Oscillazione, scarto, differenziale.
È questa la traduzione letteraria dall’inglese di spread termine che in finanza è usato in molti casi.
Nel momento in cui si chiede un prestito o un mutuo, per esempio, lo spread è il differenziale (normalmente compreso tra lo 0,50% e il 2%) fra il tasso d’interesse stabilito dalla banca e l’indice generale (di solito l’Euribor o l’Eurirs).
Nel mercato obbligazionario, invece, per spread si intende l’extra rendimento di una obbligazione rispetto a quanto offre il titolo governativo di pari durata.

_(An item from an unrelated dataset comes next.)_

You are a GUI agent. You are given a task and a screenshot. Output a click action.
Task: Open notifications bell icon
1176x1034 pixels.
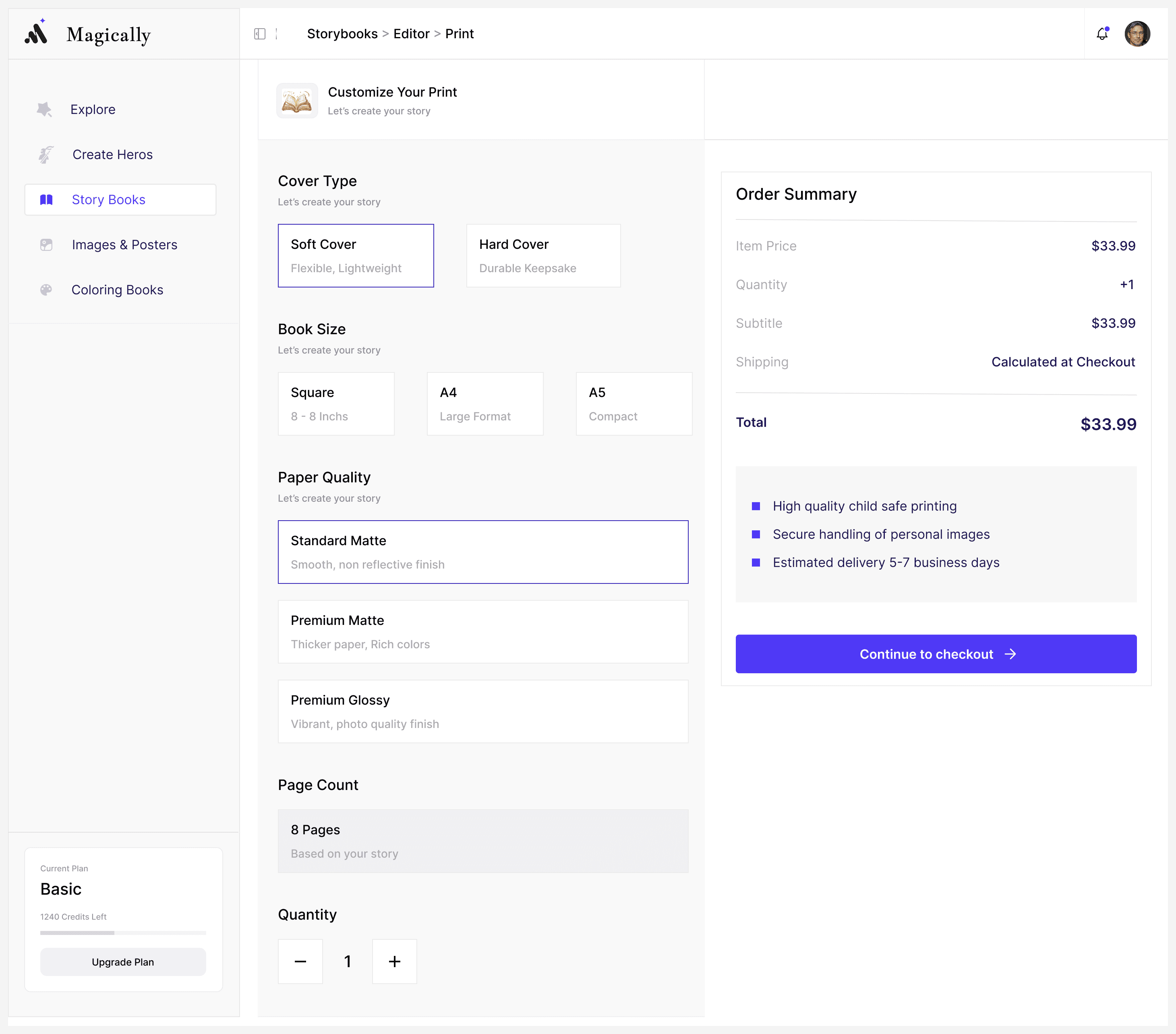[1102, 34]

Per esempio se il titolo obbligazionario Unicredit 02.2016 rende il 4,13% lordo all’anno e il btp 2016 garantisce il 2,83% lordo ogni anno, lo spread dell’emissione del gruppo bancario è dell’1,30% annuo.
Lo spread è poi indicato anche da alcuni fondi comuni e comparti di Sicav per definire il rendimento obiettivo, cioè la perfomance a cui punta il gestore.
Per esempio un fondo di tipo absolute return può indicare che l’obiettivo della gestione è di realizzare nell’arco di tre anni un rendimento medio annuo pari al tasso Euribor a 3 mesi maggiorato di uno spread di due punti percentuali: se nei tre anni l’Euribor a 3 mesi si attestasse in media all’1%, l’obiettivo del fondo diventerebbe quello di registrare una perfomance annua del tre per cento.